### [Problem]
Take the material below and output exactly the run of lines from the one containing "Instruction: Open AI" down to the one containing "Toggle device toolbar", with both included.

### [Data for analysis]
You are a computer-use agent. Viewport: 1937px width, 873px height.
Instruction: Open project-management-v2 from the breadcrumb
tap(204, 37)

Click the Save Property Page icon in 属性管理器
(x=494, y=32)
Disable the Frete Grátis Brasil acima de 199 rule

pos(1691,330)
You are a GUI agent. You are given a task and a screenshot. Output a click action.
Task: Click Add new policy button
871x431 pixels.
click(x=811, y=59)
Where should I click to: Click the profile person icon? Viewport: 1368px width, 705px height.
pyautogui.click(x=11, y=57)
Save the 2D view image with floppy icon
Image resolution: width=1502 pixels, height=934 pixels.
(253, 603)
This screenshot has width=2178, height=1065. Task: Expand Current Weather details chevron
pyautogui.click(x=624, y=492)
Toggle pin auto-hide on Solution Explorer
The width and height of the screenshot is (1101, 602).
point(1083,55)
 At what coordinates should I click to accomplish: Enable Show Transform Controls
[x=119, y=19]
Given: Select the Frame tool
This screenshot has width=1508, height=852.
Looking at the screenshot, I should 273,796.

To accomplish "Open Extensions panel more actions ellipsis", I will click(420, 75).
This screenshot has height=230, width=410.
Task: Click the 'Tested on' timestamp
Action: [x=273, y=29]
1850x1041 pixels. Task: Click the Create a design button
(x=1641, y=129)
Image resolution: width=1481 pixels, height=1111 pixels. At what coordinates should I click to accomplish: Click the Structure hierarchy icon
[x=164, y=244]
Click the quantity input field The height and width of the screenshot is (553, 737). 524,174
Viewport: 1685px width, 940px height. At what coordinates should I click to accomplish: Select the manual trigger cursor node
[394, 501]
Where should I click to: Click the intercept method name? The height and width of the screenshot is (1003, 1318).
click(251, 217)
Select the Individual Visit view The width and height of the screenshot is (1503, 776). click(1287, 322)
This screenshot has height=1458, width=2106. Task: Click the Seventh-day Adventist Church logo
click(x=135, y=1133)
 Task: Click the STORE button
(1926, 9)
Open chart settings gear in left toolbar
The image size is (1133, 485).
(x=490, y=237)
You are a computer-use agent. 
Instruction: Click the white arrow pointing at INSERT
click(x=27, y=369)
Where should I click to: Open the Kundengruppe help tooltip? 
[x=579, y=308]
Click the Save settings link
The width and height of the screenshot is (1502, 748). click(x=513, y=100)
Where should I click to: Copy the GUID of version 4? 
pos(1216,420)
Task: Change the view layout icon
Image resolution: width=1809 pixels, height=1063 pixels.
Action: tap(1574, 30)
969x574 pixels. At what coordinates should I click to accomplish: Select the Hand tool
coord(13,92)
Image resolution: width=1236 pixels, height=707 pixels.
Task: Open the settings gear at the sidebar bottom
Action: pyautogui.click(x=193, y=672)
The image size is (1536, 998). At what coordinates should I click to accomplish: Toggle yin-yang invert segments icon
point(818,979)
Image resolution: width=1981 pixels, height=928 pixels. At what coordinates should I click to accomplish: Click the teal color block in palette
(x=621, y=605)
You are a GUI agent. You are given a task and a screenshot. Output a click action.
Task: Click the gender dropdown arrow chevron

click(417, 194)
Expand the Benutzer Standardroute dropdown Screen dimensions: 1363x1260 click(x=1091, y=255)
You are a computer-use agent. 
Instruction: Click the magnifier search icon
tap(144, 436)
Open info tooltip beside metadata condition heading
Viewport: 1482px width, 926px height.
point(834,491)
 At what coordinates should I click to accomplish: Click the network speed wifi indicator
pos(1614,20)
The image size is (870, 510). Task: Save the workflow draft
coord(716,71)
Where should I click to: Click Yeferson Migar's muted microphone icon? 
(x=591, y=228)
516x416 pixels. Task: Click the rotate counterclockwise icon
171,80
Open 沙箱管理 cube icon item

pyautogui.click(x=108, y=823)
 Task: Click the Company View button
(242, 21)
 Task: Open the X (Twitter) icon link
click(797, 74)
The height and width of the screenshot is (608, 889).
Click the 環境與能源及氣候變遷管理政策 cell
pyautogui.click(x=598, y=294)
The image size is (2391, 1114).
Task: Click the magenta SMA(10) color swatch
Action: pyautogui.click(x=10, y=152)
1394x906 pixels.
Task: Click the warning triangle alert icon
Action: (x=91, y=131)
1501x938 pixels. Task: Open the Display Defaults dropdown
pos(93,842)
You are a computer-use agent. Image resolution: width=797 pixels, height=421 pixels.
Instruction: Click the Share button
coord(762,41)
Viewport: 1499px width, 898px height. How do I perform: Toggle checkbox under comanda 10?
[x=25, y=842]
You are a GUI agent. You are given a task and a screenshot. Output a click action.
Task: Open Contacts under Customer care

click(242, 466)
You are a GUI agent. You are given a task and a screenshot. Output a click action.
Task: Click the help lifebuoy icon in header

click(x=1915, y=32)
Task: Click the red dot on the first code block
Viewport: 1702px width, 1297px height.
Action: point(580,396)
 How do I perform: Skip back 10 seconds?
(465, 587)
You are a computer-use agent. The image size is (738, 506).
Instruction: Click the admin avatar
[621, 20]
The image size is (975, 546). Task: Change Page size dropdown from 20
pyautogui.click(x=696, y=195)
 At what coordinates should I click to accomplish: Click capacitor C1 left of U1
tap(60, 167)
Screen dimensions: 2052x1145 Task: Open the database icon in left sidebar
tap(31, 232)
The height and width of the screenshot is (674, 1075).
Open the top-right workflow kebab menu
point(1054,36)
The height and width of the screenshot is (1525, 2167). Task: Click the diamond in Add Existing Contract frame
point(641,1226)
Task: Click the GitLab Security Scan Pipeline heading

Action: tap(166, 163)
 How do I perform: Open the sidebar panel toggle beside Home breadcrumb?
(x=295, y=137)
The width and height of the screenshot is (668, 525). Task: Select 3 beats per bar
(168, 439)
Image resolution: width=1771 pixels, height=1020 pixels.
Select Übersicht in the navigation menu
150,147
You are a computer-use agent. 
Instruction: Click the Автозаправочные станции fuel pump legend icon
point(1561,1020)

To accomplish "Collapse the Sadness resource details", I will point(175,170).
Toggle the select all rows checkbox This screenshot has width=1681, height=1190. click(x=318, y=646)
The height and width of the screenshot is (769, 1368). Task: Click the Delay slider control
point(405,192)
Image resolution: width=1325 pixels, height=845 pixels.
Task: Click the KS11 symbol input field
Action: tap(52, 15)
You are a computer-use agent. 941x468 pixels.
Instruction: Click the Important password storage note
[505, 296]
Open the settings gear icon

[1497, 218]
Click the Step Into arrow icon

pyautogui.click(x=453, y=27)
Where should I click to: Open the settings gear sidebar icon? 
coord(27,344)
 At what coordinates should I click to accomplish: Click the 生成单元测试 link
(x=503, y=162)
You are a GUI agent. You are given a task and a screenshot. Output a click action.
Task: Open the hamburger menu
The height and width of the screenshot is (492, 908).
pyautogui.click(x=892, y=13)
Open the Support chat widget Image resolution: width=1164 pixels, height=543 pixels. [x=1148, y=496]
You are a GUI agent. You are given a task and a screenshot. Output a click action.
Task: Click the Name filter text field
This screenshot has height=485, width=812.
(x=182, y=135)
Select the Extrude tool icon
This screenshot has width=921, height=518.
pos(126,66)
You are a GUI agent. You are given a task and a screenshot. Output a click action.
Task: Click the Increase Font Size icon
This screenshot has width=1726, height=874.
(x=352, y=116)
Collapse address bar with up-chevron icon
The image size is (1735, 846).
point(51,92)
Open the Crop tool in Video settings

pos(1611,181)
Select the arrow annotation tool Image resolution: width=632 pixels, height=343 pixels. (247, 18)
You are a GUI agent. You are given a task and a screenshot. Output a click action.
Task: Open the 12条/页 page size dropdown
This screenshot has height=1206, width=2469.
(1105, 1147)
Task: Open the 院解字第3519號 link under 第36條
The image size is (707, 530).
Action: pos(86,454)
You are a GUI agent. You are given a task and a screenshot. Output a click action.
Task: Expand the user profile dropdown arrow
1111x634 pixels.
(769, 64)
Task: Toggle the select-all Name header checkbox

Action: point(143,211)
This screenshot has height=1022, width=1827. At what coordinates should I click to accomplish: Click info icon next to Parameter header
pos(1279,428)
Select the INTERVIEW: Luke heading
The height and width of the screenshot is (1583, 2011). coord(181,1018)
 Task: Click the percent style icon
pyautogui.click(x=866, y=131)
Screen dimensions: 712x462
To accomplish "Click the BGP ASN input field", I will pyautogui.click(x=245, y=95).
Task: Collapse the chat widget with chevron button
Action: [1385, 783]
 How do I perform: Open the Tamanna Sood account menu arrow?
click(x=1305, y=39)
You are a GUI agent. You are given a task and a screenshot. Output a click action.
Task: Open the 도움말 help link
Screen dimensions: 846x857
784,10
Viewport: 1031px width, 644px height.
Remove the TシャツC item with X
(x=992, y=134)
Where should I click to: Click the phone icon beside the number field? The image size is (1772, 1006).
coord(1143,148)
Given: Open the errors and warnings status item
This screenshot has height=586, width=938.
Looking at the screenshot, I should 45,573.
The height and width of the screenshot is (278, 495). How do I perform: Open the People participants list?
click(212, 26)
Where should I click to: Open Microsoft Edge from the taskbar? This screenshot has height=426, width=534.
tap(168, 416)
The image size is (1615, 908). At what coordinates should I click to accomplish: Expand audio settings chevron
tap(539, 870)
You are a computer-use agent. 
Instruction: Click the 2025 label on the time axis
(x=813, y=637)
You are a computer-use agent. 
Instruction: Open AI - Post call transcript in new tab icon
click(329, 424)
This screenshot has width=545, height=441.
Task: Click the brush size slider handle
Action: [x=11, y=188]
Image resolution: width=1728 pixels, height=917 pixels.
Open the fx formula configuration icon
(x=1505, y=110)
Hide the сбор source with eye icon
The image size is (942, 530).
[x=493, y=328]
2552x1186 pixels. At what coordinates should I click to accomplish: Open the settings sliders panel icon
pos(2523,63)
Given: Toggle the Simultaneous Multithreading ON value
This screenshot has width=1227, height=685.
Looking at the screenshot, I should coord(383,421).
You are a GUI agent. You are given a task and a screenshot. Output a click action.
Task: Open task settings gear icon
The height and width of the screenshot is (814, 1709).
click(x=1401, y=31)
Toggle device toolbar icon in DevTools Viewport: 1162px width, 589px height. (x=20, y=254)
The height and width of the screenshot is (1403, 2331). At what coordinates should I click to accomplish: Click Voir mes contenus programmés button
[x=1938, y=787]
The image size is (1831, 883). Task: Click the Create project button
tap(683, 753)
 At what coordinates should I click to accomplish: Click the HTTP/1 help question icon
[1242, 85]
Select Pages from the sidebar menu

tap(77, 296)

### [Output of the task]
Instruction: Open AI - Post call transcript in new tab icon
click(329, 424)
This screenshot has width=545, height=441.
Task: Click the brush size slider handle
Action: [x=11, y=188]
Image resolution: width=1728 pixels, height=917 pixels.
Open the fx formula configuration icon
(x=1505, y=110)
Hide the сбор source with eye icon
The image size is (942, 530).
[x=493, y=328]
2552x1186 pixels. At what coordinates should I click to accomplish: Open the settings sliders panel icon
pos(2523,63)
Given: Toggle the Simultaneous Multithreading ON value
This screenshot has width=1227, height=685.
Looking at the screenshot, I should coord(383,421).
You are a GUI agent. You are given a task and a screenshot. Output a click action.
Task: Open task settings gear icon
The height and width of the screenshot is (814, 1709).
click(x=1401, y=31)
Toggle device toolbar icon in DevTools Viewport: 1162px width, 589px height. (x=20, y=254)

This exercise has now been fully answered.